Task material →
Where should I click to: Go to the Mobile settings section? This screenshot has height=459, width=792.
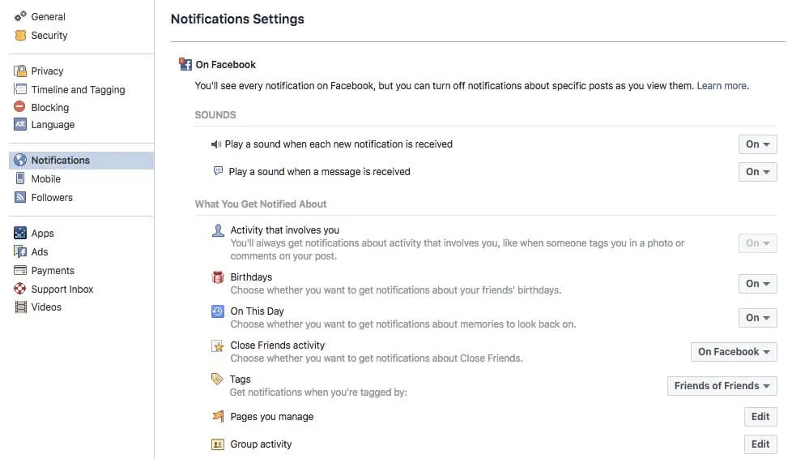[46, 179]
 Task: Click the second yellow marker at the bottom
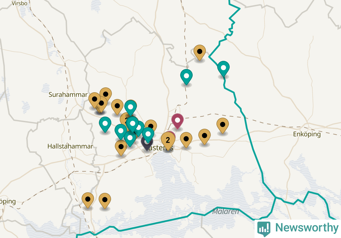click(105, 201)
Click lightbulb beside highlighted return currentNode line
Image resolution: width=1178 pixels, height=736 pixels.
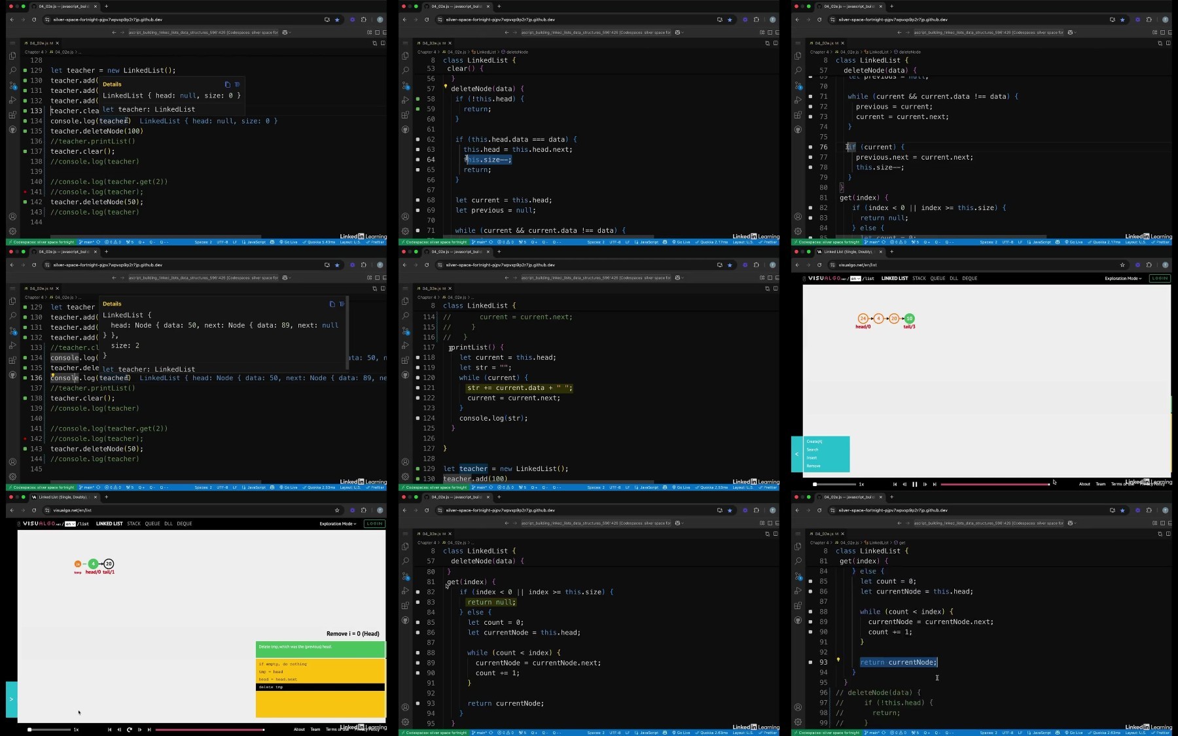pyautogui.click(x=838, y=660)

Work task → Every line from the one containing "Image resolution: width=1178" through the end of the entries above, both included, should be extracted exactly, with pictures left out.

Solution →
Image resolution: width=1178 pixels, height=736 pixels.
pyautogui.click(x=838, y=660)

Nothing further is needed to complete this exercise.